Screenshot grounding data
== Segment start ==

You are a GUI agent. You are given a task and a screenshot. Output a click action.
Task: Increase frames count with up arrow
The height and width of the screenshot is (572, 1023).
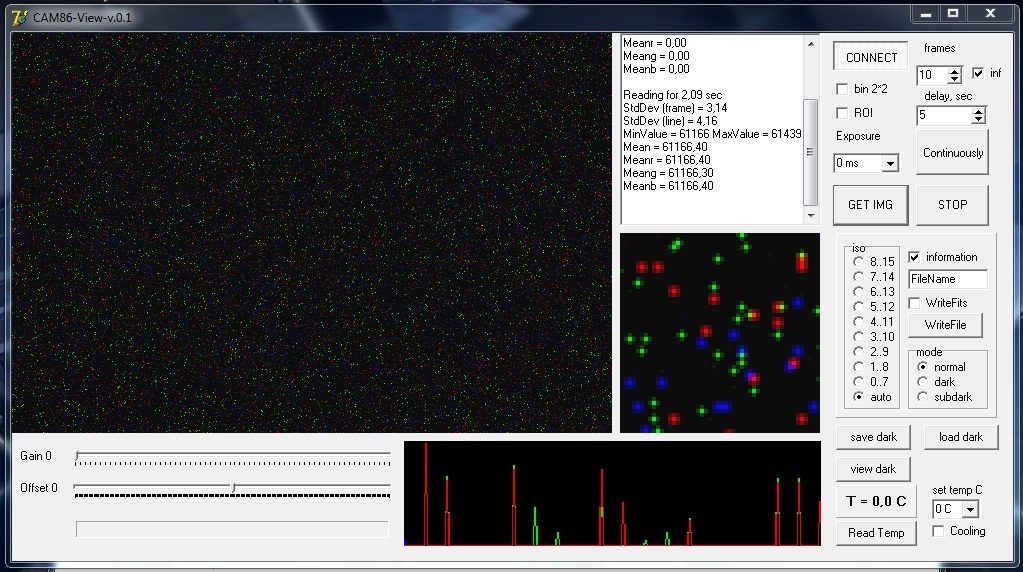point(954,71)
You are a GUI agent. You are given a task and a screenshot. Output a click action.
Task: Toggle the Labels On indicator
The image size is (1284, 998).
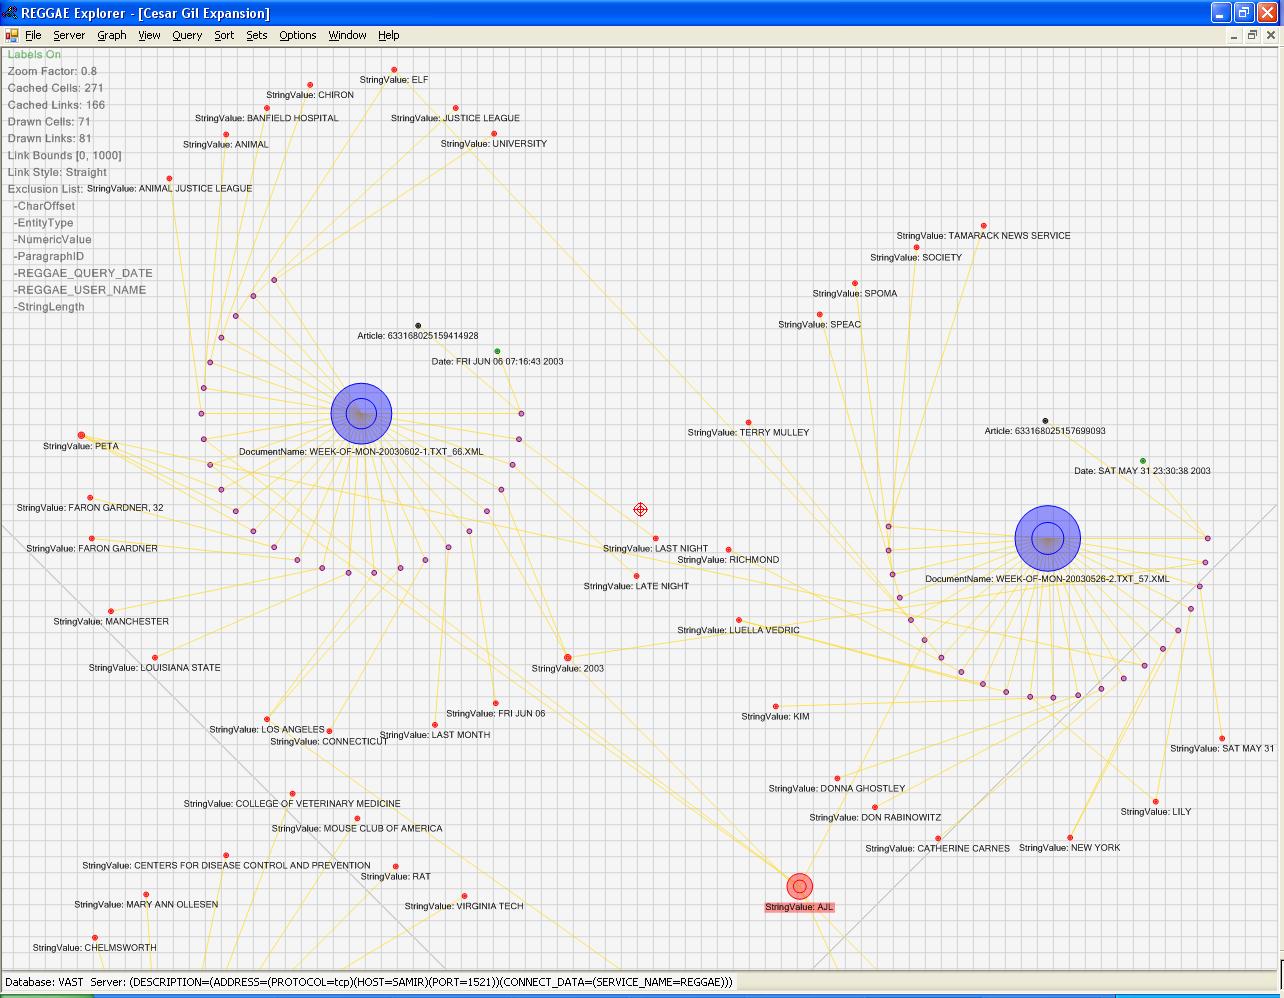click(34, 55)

== Segment end ==

PROBLEM STATEMENT — Output each record above exactly as written. Skip any pictures.

SOLUTION TO THE EXERCISE —
You are a GUI agent. You are given a task and a screenshot. Output a click action.
Task: Increase frames count with up arrow
The height and width of the screenshot is (572, 1023).
point(954,71)
You are a GUI agent. You are given a task and a screenshot. Output a click action.
Task: Toggle the Labels On indicator
The image size is (1284, 998).
click(34, 55)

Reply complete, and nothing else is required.